きょうは日本の漁船「第五福竜丸」が、太平洋のビキニ環礁で水爆実験の「死の灰」を浴びた事件から60周年です。そのころはよい子のみなさんは影も形もなかったので知らないと思いますが、この事件では第五福竜丸に乗っていた無線長の久保山愛吉さんが「放射能で死んだ」と報じられ、世界的に有名な事件になりました。これをヒントにして、放射能の生み出した怪物「ゴジラ」が生まれました。

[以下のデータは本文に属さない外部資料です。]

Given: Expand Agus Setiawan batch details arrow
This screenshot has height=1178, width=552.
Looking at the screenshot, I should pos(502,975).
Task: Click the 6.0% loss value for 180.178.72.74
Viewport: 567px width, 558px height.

「死の灰」というのは、核実験で放射能の高いチリが空気にまじって降ってきたものです。久保山さんがそれを浴びたのは事実ですが、死因が放射能と断定されたわけではありません。その後も放射線医学総合研究所がずっと追跡調査を続けましたが、第五福竜丸の船員のうち、2005年までに死んだ人は12人で、肝ガン6人、肝硬変2人、肝線維症1人、大腸ガン1人、心不全1人、交通事故1人。いずれも放射能とは関係ありません。

久保山さんも肝機能障害で亡くなっており、これは放射能とは関係ありません。解剖の結果でも臓器の放射線量は高くなく、2008年の放医研年報では「久保山さんも輸血が原因で肝炎になった可能性が高い」と結論しています。当時は売血で血を買っており、注射針も使い回していました。船員の多くも、輸血で肝炎に感染したものと考えられています。

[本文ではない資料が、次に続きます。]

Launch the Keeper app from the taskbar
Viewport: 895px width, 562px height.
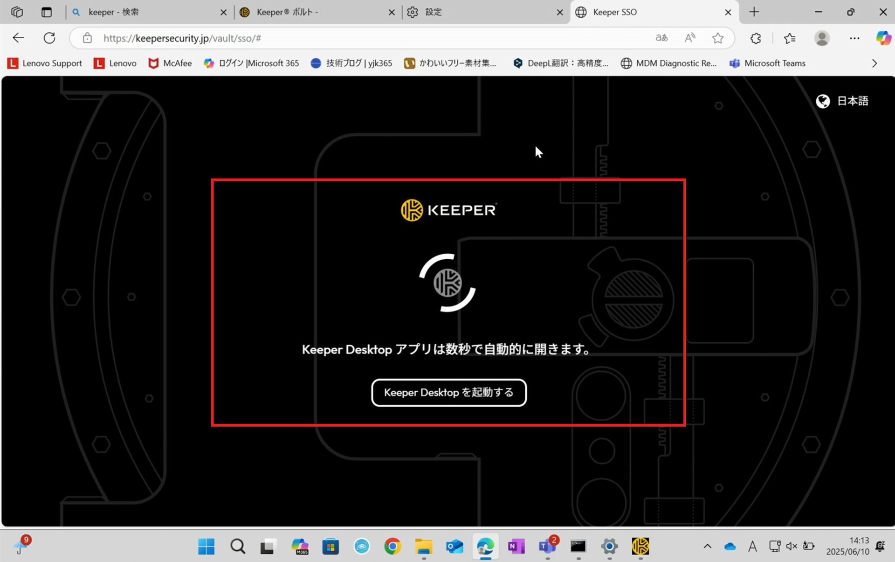(640, 546)
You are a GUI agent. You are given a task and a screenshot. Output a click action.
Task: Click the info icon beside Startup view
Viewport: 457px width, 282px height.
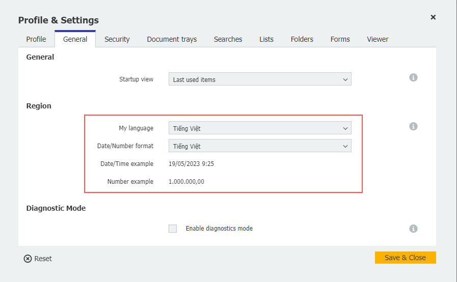click(x=413, y=77)
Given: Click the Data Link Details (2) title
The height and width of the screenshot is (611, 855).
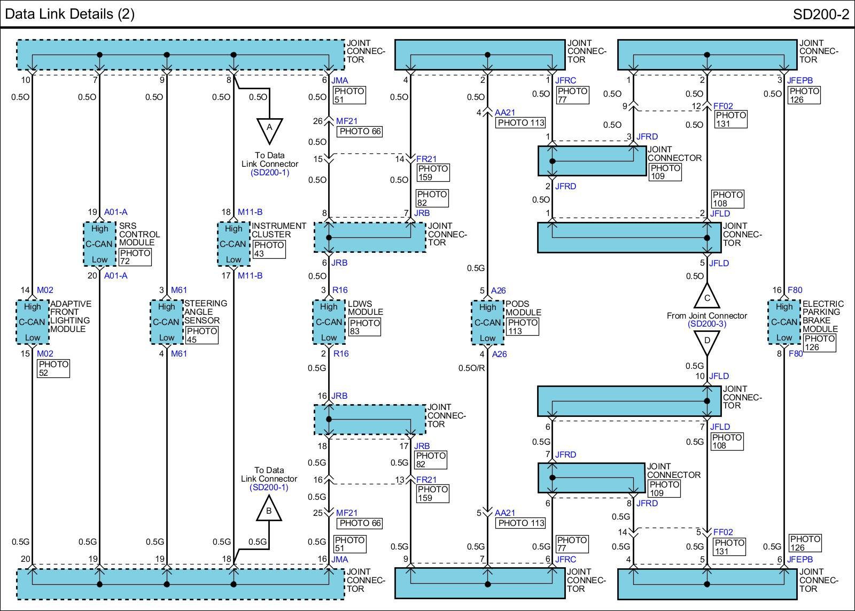Looking at the screenshot, I should pos(69,14).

1960年代に中国が核実験を繰り返していたころ、日本にも多くの死の灰が降ってきましたが、それによってガンがふえたというデータはありません。広島や長崎では「原爆症」と称してあらゆる病気の原因が放射能と認定されましたが、医学的には慢性の放射線障害はガンしかありません。

アメリカは原爆で戦争に関係のない人を数十万人も殺しましたが、その罪をごまかすために核兵器は「人類の罪」だということにしました。戦争に負けた日本人はアメリカの戦争犯罪を追及できなかったので、「死の灰」やら「原爆症」を悪の象徴にして問題をあいまいにしてきたのです。

実際には「死の灰」で死んだ人は少なく、広島でも長崎でもほとんどの死者は原爆の熱で死んだのです。写真でよく出てくるケロイドも急性のやけどで、放射能とは関係ありません。広島市の平均寿命は日本人の平均より長く、特に女性の寿命は日本一長いのです。

もちろん核兵器は使ってはいけないし、放射能は危険です。しかしそれを恐がって何でもかんでも放射能のせいにすると、福島の人々はいつまでたっても家に帰れません。震災から3年たって「震災関連死」と認定された人は2900人を超えましたが、そのうち福島県が1664人で、これは地震・津波の死者(1603人)を超えました。放射能を過剰に恐がることで、かえって命が失われているのです。